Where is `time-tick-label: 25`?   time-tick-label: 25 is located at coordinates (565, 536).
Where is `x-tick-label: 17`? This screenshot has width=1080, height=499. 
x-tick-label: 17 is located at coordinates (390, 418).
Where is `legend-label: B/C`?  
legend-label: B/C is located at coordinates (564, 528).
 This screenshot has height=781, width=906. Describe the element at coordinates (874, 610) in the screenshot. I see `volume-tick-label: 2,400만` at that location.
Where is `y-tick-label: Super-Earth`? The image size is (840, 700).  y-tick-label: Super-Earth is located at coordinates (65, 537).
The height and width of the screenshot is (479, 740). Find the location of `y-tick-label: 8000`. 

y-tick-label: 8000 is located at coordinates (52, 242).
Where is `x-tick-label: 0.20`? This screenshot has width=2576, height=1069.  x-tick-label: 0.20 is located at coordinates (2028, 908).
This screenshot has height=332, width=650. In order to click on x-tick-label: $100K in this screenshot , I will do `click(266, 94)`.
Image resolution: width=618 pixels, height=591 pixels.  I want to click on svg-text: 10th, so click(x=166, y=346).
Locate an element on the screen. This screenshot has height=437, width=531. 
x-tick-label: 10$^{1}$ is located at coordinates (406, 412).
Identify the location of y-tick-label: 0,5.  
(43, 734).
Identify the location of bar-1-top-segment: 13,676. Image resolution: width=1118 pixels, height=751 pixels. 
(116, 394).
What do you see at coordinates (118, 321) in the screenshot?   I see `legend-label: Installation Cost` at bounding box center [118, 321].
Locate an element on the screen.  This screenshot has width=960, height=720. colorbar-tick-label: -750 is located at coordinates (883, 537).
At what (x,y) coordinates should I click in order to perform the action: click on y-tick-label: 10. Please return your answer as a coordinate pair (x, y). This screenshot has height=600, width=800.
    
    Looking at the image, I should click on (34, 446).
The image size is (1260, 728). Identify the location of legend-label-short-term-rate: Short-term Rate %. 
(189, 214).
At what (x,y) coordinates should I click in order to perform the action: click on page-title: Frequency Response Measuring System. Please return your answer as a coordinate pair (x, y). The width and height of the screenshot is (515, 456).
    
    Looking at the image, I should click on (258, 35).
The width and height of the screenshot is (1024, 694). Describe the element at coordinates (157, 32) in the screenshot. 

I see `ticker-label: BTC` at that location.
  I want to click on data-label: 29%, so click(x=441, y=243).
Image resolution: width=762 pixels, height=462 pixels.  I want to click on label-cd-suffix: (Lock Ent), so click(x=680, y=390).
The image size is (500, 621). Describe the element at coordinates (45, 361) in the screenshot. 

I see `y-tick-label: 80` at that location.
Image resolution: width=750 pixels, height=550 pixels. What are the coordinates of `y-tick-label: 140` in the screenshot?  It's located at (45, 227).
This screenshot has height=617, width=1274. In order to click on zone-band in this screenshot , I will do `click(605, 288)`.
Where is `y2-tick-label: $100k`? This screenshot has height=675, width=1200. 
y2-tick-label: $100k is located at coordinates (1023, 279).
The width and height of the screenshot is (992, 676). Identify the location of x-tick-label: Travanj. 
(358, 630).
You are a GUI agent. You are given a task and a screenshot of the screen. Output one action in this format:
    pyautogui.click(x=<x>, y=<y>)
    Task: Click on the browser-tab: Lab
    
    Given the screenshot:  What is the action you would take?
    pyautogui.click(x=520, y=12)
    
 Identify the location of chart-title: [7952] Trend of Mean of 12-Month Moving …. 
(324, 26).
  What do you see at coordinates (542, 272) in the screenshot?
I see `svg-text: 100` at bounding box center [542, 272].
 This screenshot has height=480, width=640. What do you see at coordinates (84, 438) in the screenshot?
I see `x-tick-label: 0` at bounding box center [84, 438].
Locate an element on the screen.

++++++

TASK OBJECTIVE |
Can you rewrite all the material above, replacing "Identify the location of" with "Find the position of" wherever it occurs and leaving everything else unchanged?

EXERCISE SOLUTION |
Where is `time-tick-label: 25`?   time-tick-label: 25 is located at coordinates (565, 536).
Where is `x-tick-label: 17`? This screenshot has width=1080, height=499. 
x-tick-label: 17 is located at coordinates (390, 418).
Where is `legend-label: B/C`?  
legend-label: B/C is located at coordinates (564, 528).
 This screenshot has height=781, width=906. Describe the element at coordinates (874, 610) in the screenshot. I see `volume-tick-label: 2,400만` at that location.
Where is `y-tick-label: Super-Earth`? The image size is (840, 700).  y-tick-label: Super-Earth is located at coordinates (65, 537).
The height and width of the screenshot is (479, 740). Find the location of `y-tick-label: 8000`. 

y-tick-label: 8000 is located at coordinates (52, 242).
Where is `x-tick-label: 0.20`? This screenshot has width=2576, height=1069.  x-tick-label: 0.20 is located at coordinates (2028, 908).
This screenshot has height=332, width=650. In order to click on x-tick-label: $100K in this screenshot , I will do `click(266, 94)`.
Image resolution: width=618 pixels, height=591 pixels.  I want to click on svg-text: 10th, so click(x=166, y=346).
Locate an element on the screen. This screenshot has height=437, width=531. 
x-tick-label: 10$^{1}$ is located at coordinates (406, 412).
Find the position of y-tick-label: 0,5.  
(43, 734).
Find the position of bar-1-top-segment: 13,676. Image resolution: width=1118 pixels, height=751 pixels. 
(116, 394).
What do you see at coordinates (118, 321) in the screenshot?   I see `legend-label: Installation Cost` at bounding box center [118, 321].
Locate an element on the screen.  This screenshot has width=960, height=720. colorbar-tick-label: -750 is located at coordinates (883, 537).
At what (x,y) coordinates should I click in order to perform the action: click on y-tick-label: 10. Please return your answer as a coordinate pair (x, y). This screenshot has height=600, width=800.
    
    Looking at the image, I should click on (34, 446).
The image size is (1260, 728). Find the position of legend-label-short-term-rate: Short-term Rate %. 
(189, 214).
At what (x,y) coordinates should I click in order to perform the action: click on page-title: Frequency Response Measuring System. Please return your answer as a coordinate pair (x, y). The width and height of the screenshot is (515, 456).
    
    Looking at the image, I should click on (258, 35).
The width and height of the screenshot is (1024, 694). Describe the element at coordinates (157, 32) in the screenshot. 

I see `ticker-label: BTC` at that location.
  I want to click on data-label: 29%, so click(x=441, y=243).
Image resolution: width=762 pixels, height=462 pixels.  I want to click on label-cd-suffix: (Lock Ent), so click(x=680, y=390).
The image size is (500, 621). Describe the element at coordinates (45, 361) in the screenshot. 

I see `y-tick-label: 80` at that location.
Image resolution: width=750 pixels, height=550 pixels. What are the coordinates of `y-tick-label: 140` in the screenshot?  It's located at (45, 227).
This screenshot has height=617, width=1274. In order to click on zone-band in this screenshot , I will do `click(605, 288)`.
Where is `y2-tick-label: $100k`? This screenshot has height=675, width=1200. 
y2-tick-label: $100k is located at coordinates (1023, 279).
The width and height of the screenshot is (992, 676). Find the position of x-tick-label: Travanj. 
(358, 630).
You are a GUI agent. You are given a task and a screenshot of the screen. Output one action in this format:
    pyautogui.click(x=<x>, y=<y>)
    Task: Click on the browser-tab: Lab
    
    Given the screenshot:  What is the action you would take?
    pyautogui.click(x=520, y=12)
    
 Find the position of chart-title: [7952] Trend of Mean of 12-Month Moving …. 
(324, 26).
  What do you see at coordinates (542, 272) in the screenshot?
I see `svg-text: 100` at bounding box center [542, 272].
 This screenshot has height=480, width=640. What do you see at coordinates (84, 438) in the screenshot?
I see `x-tick-label: 0` at bounding box center [84, 438].
Locate an element on the screen.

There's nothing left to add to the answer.